▸ Written task: Please format every line of the entries below as a JSON list of strings, one string per line, skipping blank lines. Leave the pictures out of your answer.

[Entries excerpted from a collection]

———

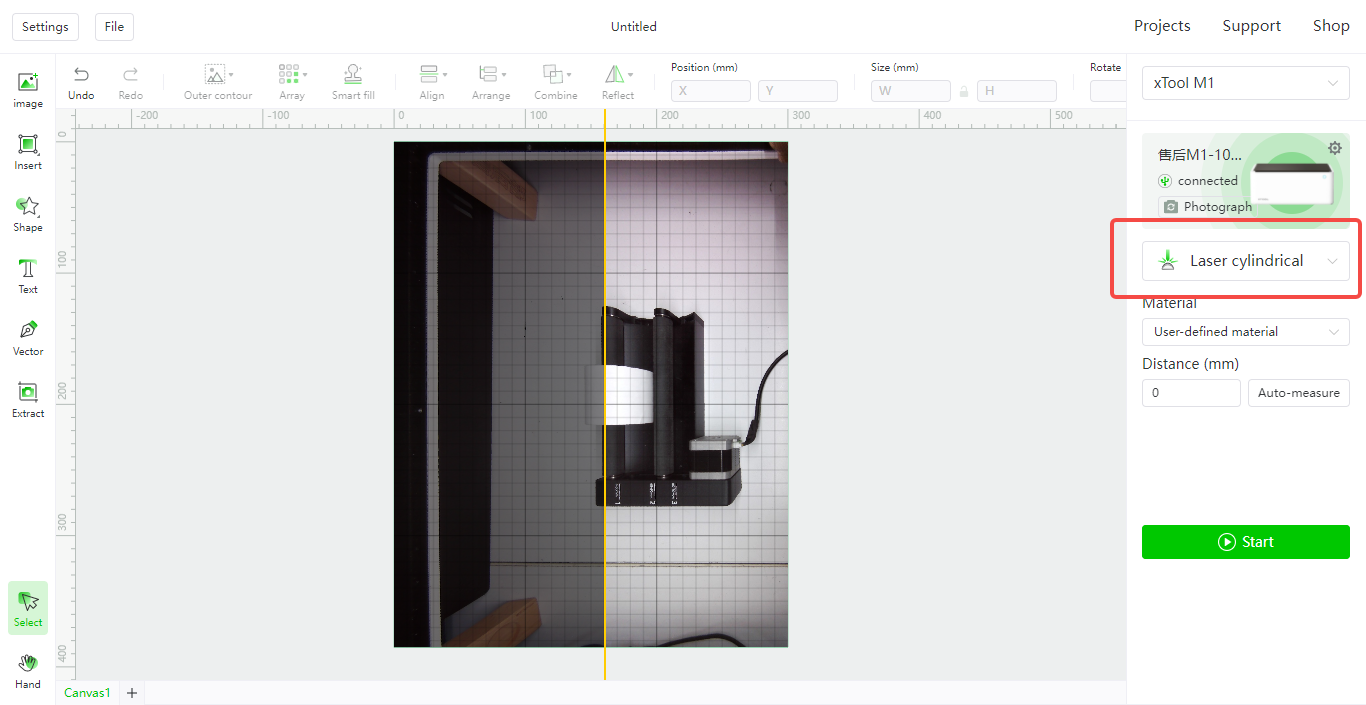Expand the User-defined material dropdown
Image resolution: width=1366 pixels, height=705 pixels.
[1245, 332]
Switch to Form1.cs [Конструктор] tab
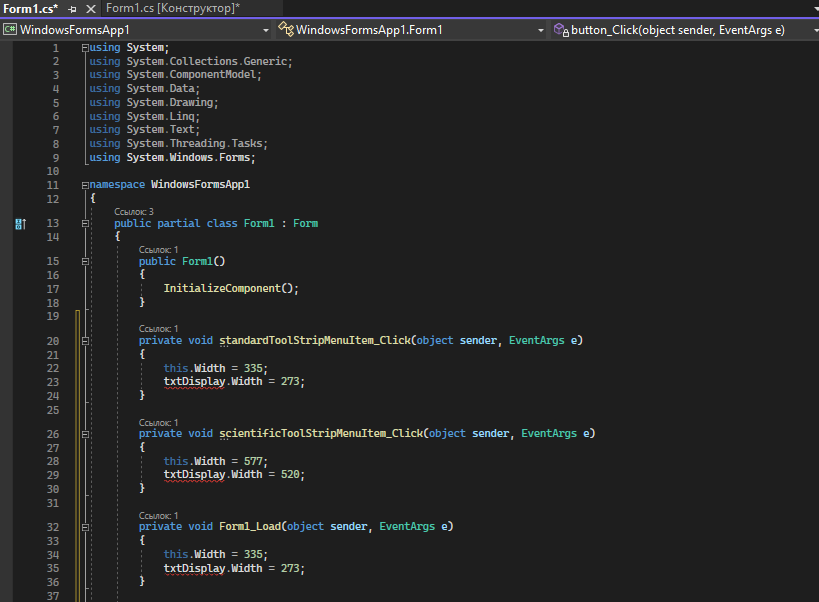 (x=172, y=8)
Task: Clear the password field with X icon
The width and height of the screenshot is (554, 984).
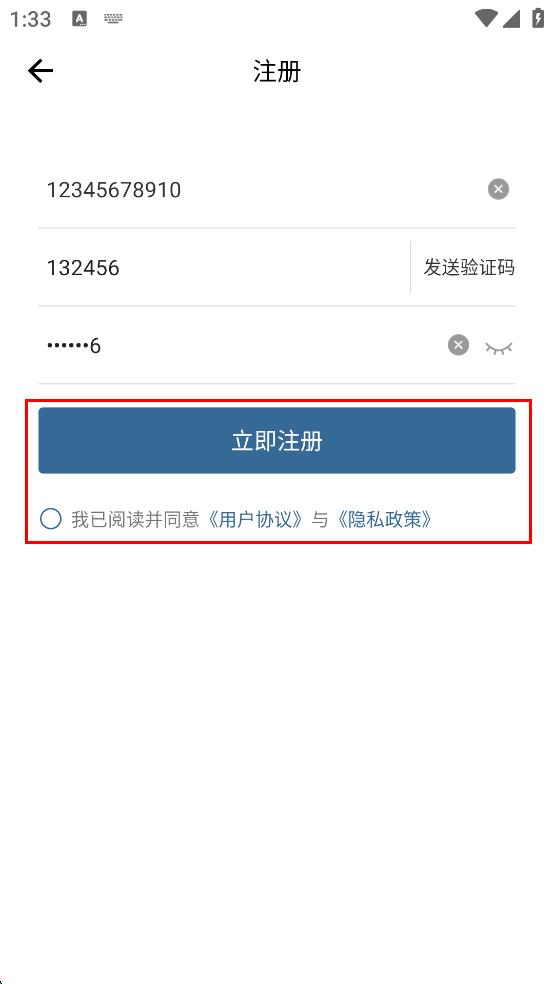Action: coord(458,345)
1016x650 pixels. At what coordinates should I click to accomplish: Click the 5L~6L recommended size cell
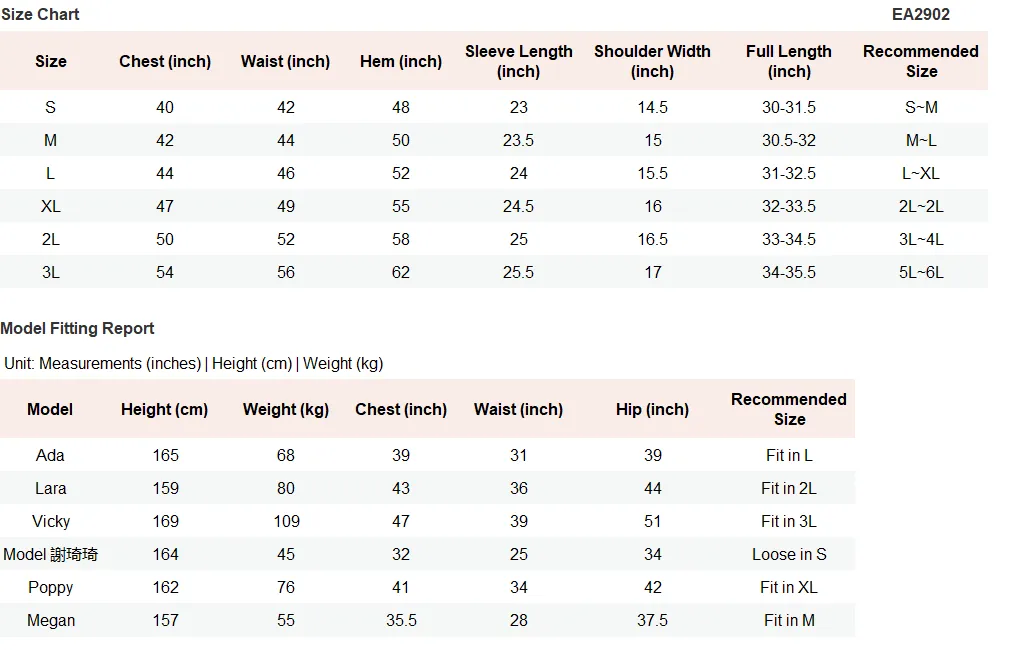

———

▸ Exercise output:
[
  "Expand the User-defined material dropdown",
  "Image resolution: width=1366 pixels, height=705 pixels.",
  "[1245, 332]",
  "Switch to Form1.cs [Конструктор] tab",
  " (x=172, y=8)",
  "Task: Clear the password field with X icon",
  "The width and height of the screenshot is (554, 984).",
  "Action: coord(458,345)",
  "1016x650 pixels. At what coordinates should I click to accomplish: Click the 5L~6L recommended size cell"
]